You are viewing a plain text version of this content. The canonical link for it is here.
Posted to dev@lucy.apache.org by Nick Wellnhofer <we...@aevum.de> on 2014/07/30 19:27:32 UTC

Re: [lucy-dev] git commit: refs/heads/overridden_aliases - Adjust for Clownfish fixes to overridden aliases

On Jul 30, 2014, at 17:14 , Peter Karman <pe...@peknet.com> wrote:

> nwellnhof@apache.org wrote on 7/30/14 9:43 AM:
>> Adjust for Clownfish fixes to overridden aliases
>> 
>> The callback from C to Perl calls the alias '_make_compiler' now, so
>> this is the method that has to be overridden.
>> 
>> This is probably confusing for authors of custom queries in Perl and a
>> better fix would be nice.
>> 
> 
> As one of those authors, I agree. A better fix would be nice.
> 
> What was the original impetus for making the Perl method "private" (leading
> underscore) if it is part of the public API?

Make_Compiler is declared in Clownfish as follows:

    public abstract incremented Compiler*
    Make_Compiler(Query *self, Searcher *searcher, float boost,
                  bool subordinate = false);

For the Perl bindings, we want to use a default value if ‘boost’ is undefined or missing (the Query’s boost value). C doesn’t have the notion of undefined or missing arguments. So ‘Make_Compiler’ is aliased to ‘_make_compiler’ and a Perl wrapper named ‘make_compiler’ is used to set the default.

Until now, Clownfish didn’t account for host method aliases when calling overridden Perl methods, so ‘make_compiler’ was called. This happens to work as expected in this case, but generally it is wrong. Clownfish should invoke methods overridden from Perl under their aliased name since it can’t assume that there’s a wrapper with the original name doing the right thing. I fixed this in the Clownfish branch ‘overridden_aliases’.

I can see two solutions.

A. Keep the Perl wrapper possibly using different names for the original method and the wrapper. Unfortunately, this wouldn’t be backward compatible. At least, we could choose whether to break either implementors or users of ‘make_compiler’.
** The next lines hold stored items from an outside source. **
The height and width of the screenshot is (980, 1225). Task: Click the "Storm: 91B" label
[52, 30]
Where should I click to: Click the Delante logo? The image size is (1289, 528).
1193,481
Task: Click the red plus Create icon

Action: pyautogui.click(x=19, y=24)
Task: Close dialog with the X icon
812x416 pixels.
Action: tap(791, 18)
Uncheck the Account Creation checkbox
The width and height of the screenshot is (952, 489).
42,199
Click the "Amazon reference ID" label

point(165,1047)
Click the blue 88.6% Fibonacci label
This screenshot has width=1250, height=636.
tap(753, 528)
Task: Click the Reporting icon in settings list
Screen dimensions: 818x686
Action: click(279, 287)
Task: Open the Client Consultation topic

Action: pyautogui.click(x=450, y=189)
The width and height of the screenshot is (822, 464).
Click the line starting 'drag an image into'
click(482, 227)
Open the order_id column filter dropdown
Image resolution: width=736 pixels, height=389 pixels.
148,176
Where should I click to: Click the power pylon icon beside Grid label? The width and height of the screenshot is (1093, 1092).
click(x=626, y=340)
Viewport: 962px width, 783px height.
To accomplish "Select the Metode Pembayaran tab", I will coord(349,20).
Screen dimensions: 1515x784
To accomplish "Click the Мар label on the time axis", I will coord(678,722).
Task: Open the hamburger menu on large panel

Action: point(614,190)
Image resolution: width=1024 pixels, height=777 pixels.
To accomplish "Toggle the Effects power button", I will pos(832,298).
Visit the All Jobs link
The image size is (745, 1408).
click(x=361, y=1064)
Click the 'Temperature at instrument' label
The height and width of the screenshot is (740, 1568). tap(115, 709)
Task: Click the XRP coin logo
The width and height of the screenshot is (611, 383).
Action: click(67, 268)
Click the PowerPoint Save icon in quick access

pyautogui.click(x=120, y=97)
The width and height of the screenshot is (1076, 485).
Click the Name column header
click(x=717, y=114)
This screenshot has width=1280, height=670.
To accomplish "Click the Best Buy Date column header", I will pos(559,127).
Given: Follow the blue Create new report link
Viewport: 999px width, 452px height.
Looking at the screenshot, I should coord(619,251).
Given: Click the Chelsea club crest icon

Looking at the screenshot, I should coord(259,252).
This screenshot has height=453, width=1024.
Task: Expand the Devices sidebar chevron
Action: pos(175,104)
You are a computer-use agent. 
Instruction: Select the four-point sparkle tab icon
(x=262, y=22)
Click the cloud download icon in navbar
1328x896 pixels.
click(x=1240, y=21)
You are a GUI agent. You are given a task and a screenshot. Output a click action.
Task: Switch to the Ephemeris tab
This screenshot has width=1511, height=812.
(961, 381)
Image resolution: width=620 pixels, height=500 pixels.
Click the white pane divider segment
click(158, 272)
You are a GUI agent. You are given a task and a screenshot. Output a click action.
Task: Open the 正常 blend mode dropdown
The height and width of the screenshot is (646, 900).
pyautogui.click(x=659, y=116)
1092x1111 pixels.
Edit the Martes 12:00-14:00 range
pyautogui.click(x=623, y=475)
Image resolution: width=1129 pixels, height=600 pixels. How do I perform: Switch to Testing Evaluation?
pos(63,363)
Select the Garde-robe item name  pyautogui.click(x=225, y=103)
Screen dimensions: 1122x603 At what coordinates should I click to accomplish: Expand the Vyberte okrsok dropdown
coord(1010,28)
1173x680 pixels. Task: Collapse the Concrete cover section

B. Emulate the default value on the C level, for example by using a special float constant to signal that the default should be used:

    public abstract incremented Compiler*
    Make_Compiler(Query *self, Searcher *searcher,
                  float boost = special_value,
                  bool subordinate = false);

Then we could drop the alias and wrapper without affecting backward compatibility. Using zero or a negative number as default value would be easy but might be confusing. A value like NaN (not a number) would be the best choice in my opinion but this requires more work on the Clownfish side.

Nick


Re: [lucy-dev] git commit: refs/heads/overridden_aliases - Adjust for Clownfish fixes to overridden aliases

Posted by Nick Wellnhofer <we...@aevum.de>.
On Jul 30, 2014, at 20:37 , Peter Karman <pe...@peknet.com> wrote:

> Nick Wellnhofer wrote on 7/30/14 1:27 PM:
> 
>> I can see two solutions.
>> 
>> A. Keep the Perl wrapper possibly using different names for the original
>> method and the wrapper. Unfortunately, this wouldn’t be backward compatible.
>> At least, we could choose whether to break either implementors or users of
>> ‘make_compiler’.
>> 
>> B. Emulate the default value on the C level, for example by using a special
>> float constant to signal that the default should be used:
>> 
>> public abstract incremented Compiler* Make_Compiler(Query *self, Searcher
>> *searcher, float boost = special_value, bool subordinate = false);
> 
> Or (C) (which Nick suggested to me on irc) is making 'boost' a required param,
> which means the method signature changes but not the method name. I like that best.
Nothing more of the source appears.